Segundo a teoria, o tecido de espaço-tempo é distorcido pela presença de grandes quantidades de massa ou energia, isto é, o efeito da gravidade é causado pela curvatura do espaço-tempo.

“Antes vistas como exóticas, as ondas gravitacionais – essas linhas voadoras de curvatura do espaço-tempo – se tornaram uma fonte de novas informações sobre o universo e inauguraram a era da astronomia gravitacional”, diz Serguêi Viatchanin, também professor do departamento de física da MGU.

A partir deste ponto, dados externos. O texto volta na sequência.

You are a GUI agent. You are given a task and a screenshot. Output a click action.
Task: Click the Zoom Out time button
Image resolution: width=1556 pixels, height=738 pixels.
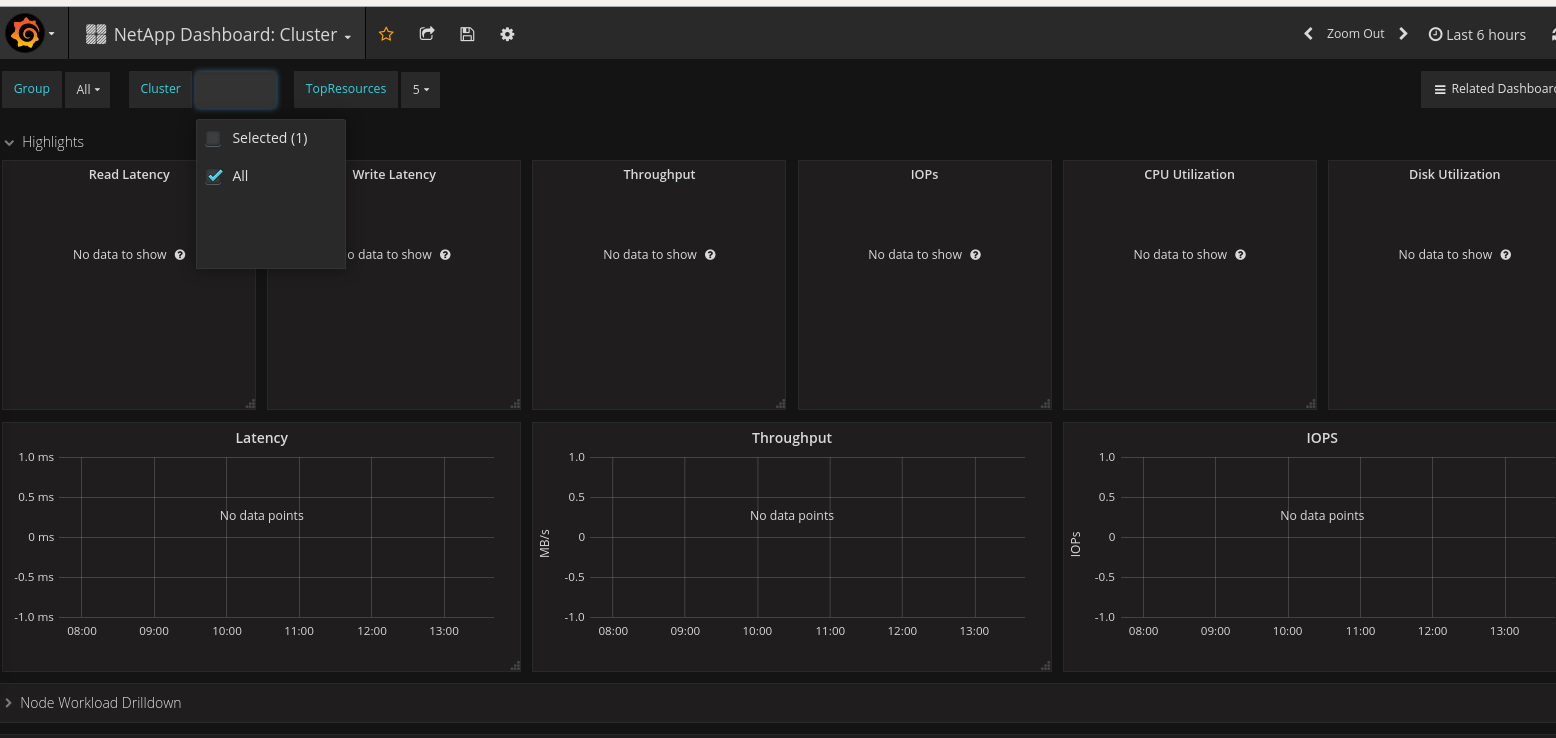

A atual pesquisa é conduzida por uma equipe de mais de mil cientistas de 15 países, incluindo a Rússia, no âmbito do LIGO (Laser Interferometer Gravitational-Wave Observatory, ou observatório de Interferometria de Ondas Gravitacionais). As ondas foram registradas por detectores gêmeos do LIGO, localizados em Louisiana e Washington, nos Estados Unidos.

Tecnologia russa

O próximo ciclo de observações é previsto para o segundo semestre de 2016. Até lá, espera-se aperfeiçoar a sensibilidade dos detectores para que o LIGO possa aumentar o volume do Universo sondado em 1,5 a 2 vezes.

“A segunda detecção de ondas gravitacionais dá um poderoso impulso para a criação de uma nova geração de detectores de ondas gravitacionais em todo o mundo e, assim, possibilita um estudo mais aprofundado do Universo”, diz o professor associado da Estatal de Moscou, Serguêi Striguin.

O grupo da MGU está envolvido no projeto desde 1992. Os estudos teóricos e experimentais de cientistas russos foram incorporados na criação de detectores, o que permitiu observar as ondas gravitacionais a partir da colisão dos dois buracos negros.

Atualmente, a equipe da universidade está desenvolvendo a próxima geração de detectores de ondas gravitacionais. A meta é que o novo aparato permita a detecção de sinais de onda gravitacional em uma base quase diária.